This week and next, I’ll be guest lecturing in a class called Destruction in Art, at Mount Alison University. In the lead up, I’ll be reposting earlier blog entries that cross over into the subject matter, some with new information and/or images. These will include works by Christian Marclay, VsVsVs, Guy Debord, Jon Sasaki, Lil Picard, Daniel Spoerri, Gábor Altorjay, Ben Vautier, Yoko Ono, The K Foundation, Lee Lozano, Michael Landy, Gustav Metzger, Santiago Sierra, and others. 






Friday, September 6, 2024

Christian Marclay | Telephones








Christian Marclay
Telephones
London, UK: Ivorypress, 2024
148 pp., 5 3/4 x 4 1/8 x 3/4”, hardcover
Edition size unknown


Released earlier this summer, this new artists’ book is an adaptation of Marclay’s 1995 film of the same name. Telephone served as a transitionary work for the artist, who had previously produced mostly sound art works, particularly using the format of the vinyl record. 

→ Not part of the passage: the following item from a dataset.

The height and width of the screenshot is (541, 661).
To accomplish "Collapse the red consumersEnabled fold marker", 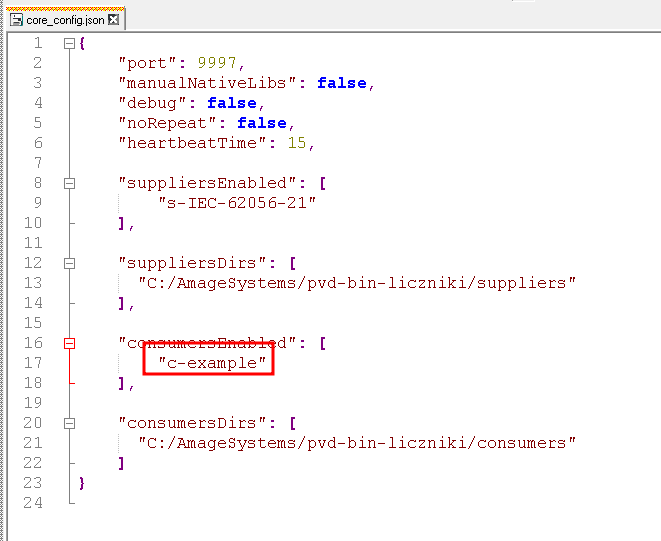I will (x=69, y=343).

After Telephones, Marclay produced the excellent Up and Out in 1998, the breakthrough Video Quartet [below] in 2002, and the 2010 masterpiece The Clock

The editing approach in those films began here, creating a dialogue (literally, in this case) between random films. Telephones was edited on two VCRs, from VHS tapes from a local video rental store. The seven and a half-minute montage features an assortment of characters using a variety of phones (all pre-dating smart phones) to create a continuous conversation.  


The spiral bound book version allows readers to mix and match images, creating their own juxtapositions.